HIGHLIGHT: Chris Naish may be better known as a goalsneak, but it was in the air that his most spectacular deed was done. In the second quarter he jumped very high and very early over a pack on the edge of the Richmond goal square. So astray was Naish’s timing that by the time he grabbed the ball his descent was almost complete. Still, the leap alone was worthy of highlight status; the resulting goal gave Richmond a 13-point lead.
COACHES’ COMMENTS: John Northey (Richmond): “I felt we should have buried them in the third quarter. We had plenty of chances. Maybe we just started to change our pattern of play a little bit and do things we normally don’t do because we were going pretty well at that stage, but we nearly let them back in the game. But full credit to the players. They’ve come off the ground absolutely stuffed and we’ve won the game.”

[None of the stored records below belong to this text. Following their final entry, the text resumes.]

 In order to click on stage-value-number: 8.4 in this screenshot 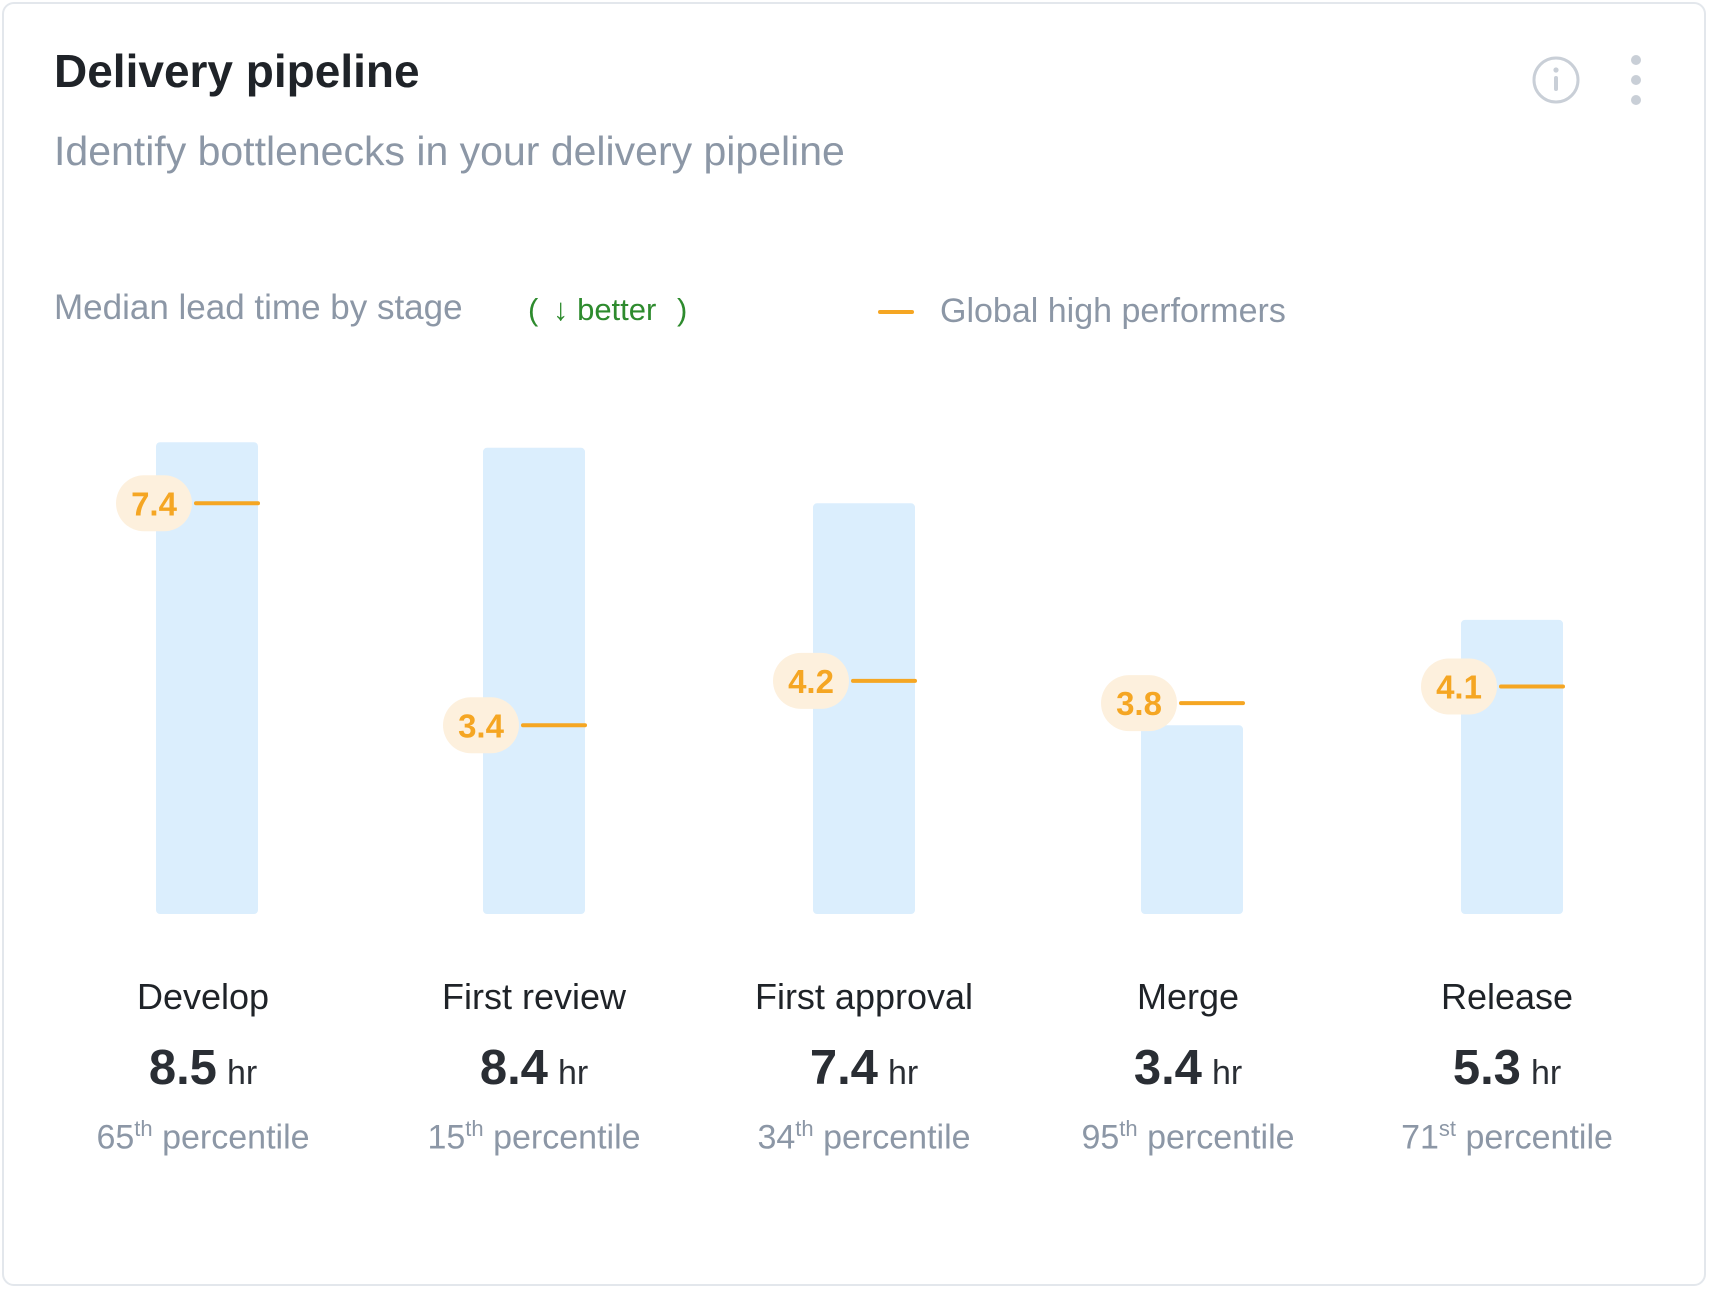, I will do `click(514, 1068)`.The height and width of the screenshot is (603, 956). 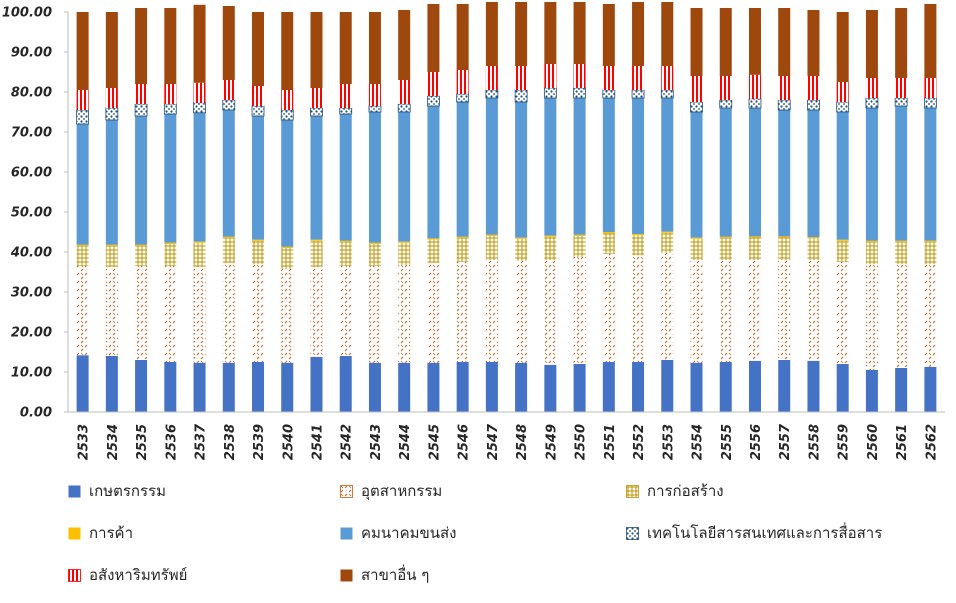 I want to click on bar-segment-2550-s7, so click(x=580, y=33). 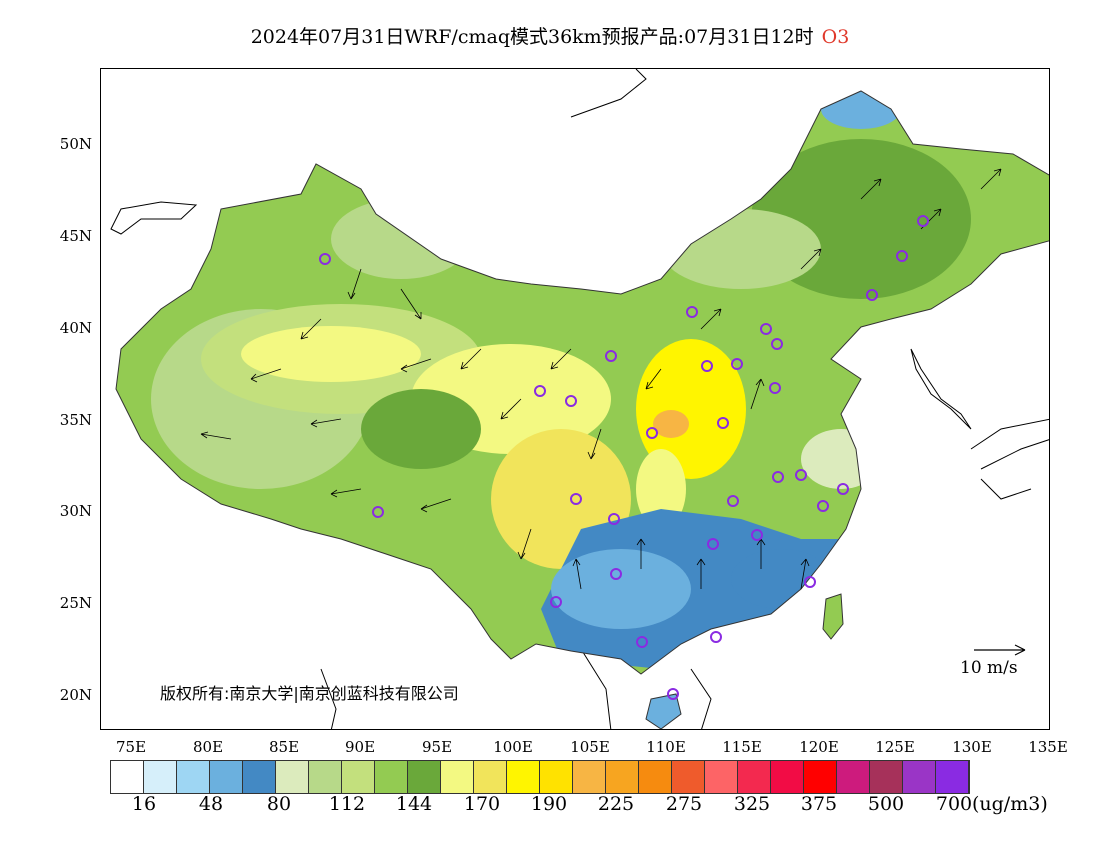 What do you see at coordinates (144, 804) in the screenshot?
I see `legend-tick: 16` at bounding box center [144, 804]. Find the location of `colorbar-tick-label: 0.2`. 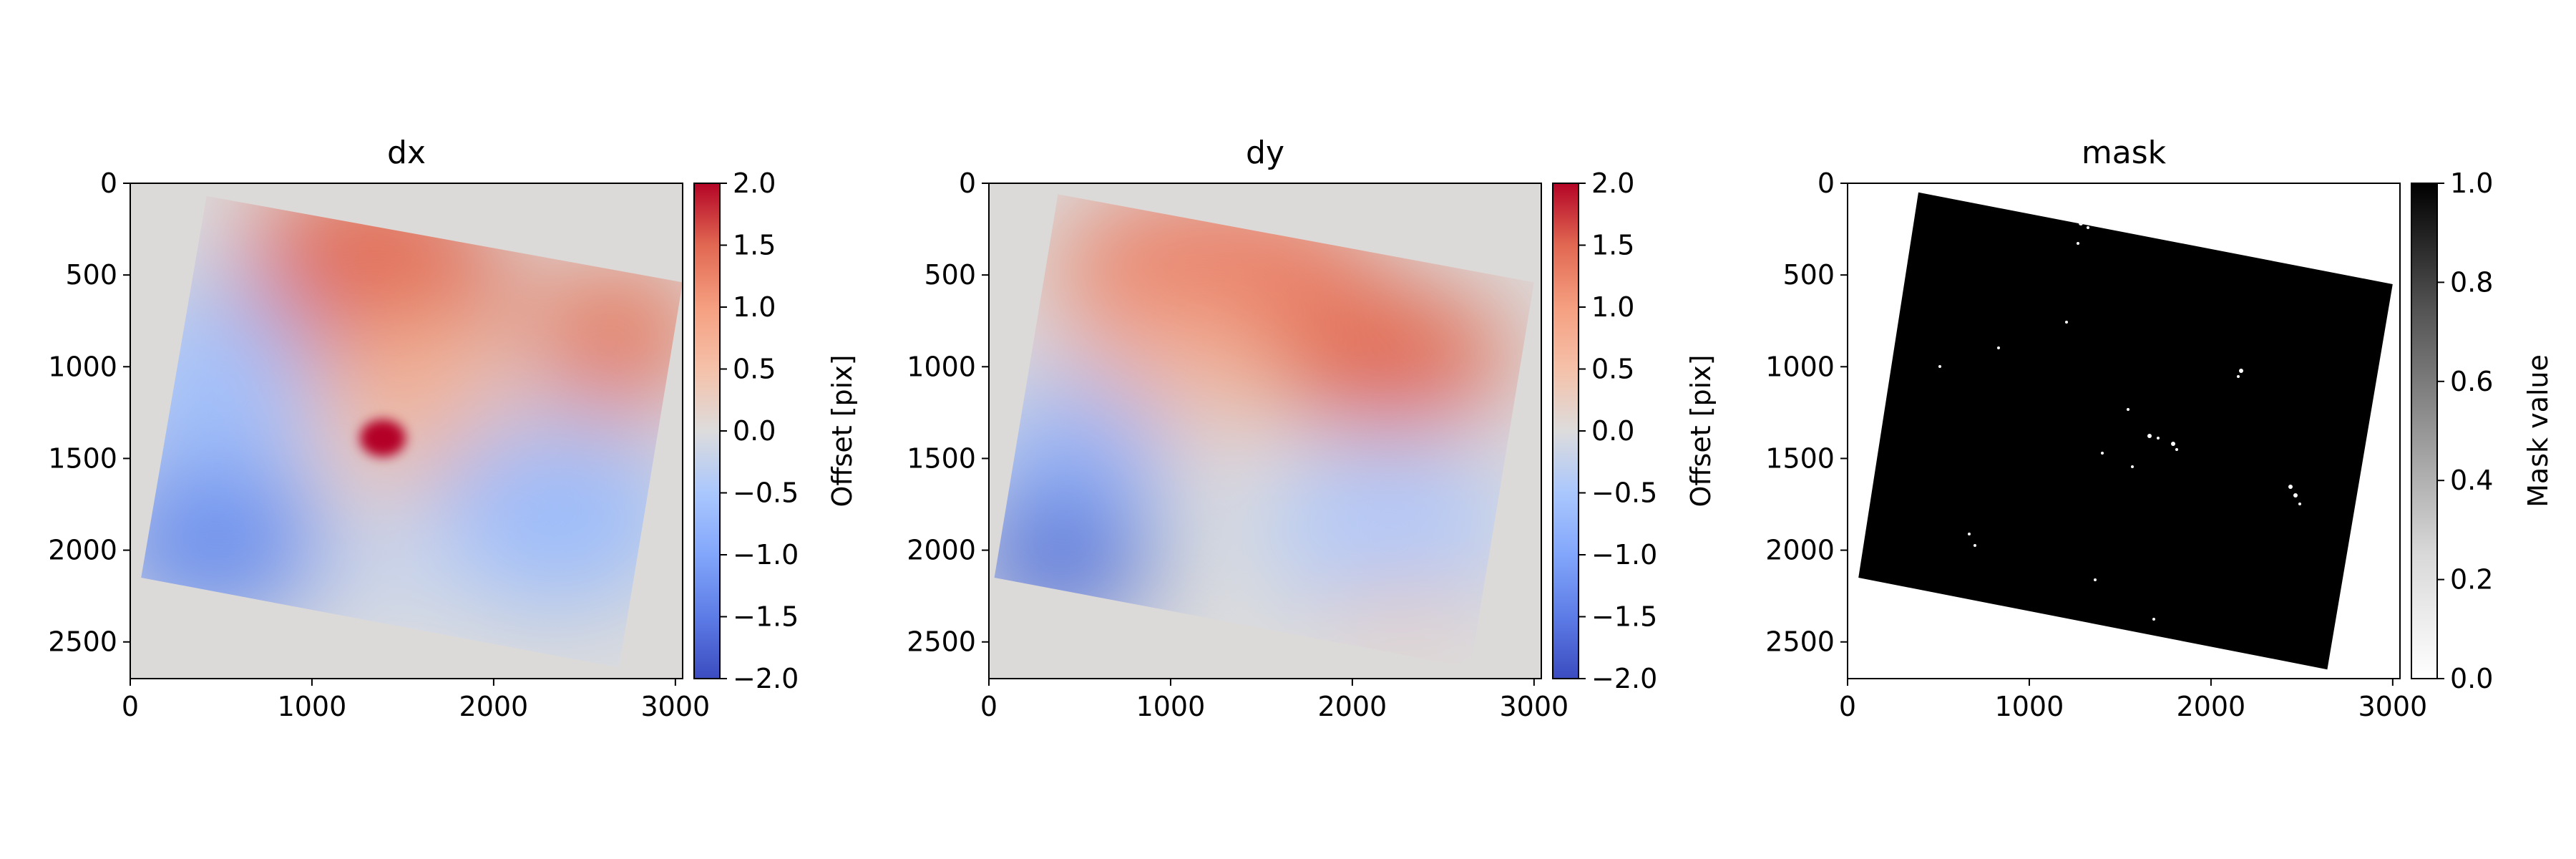

colorbar-tick-label: 0.2 is located at coordinates (2472, 580).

Alan Joyce (Footscray): “I thought we should have won. We did enough in the second half and the possession rate of our side was very high today compared with Richmond’s and we just couldn’t square it and put it through at the end. I suppose we just ran out of time. We didn’t play well early, obviously, but our second half was very, very competitive and we couldn’t just nail a goal when we needed one.”
HERO: If Brendon Gale could hold on to as many marks as he makes contests, he would be a matchwinner. Yesterday, the Richmond centre half-forward was exactly that. The marks stuck (12 of them), the opponents were disposed of (three of those), the possessions were accumulated (16 kicks, nine handballs) and, in the last quarter, he was even thrown into the ruck to replace a tiring Greg Dear and held two crucial grabs from kick-ins. “I thought he was terrific,” said Northey. “That’s probably the one disappointing thing about today’s game. We had a real winner in Benny and we struggled to get the ball down to him, particularly in the first half. He was taking every mark that came along … he’s just been terrific, Ben. Like all the boys.”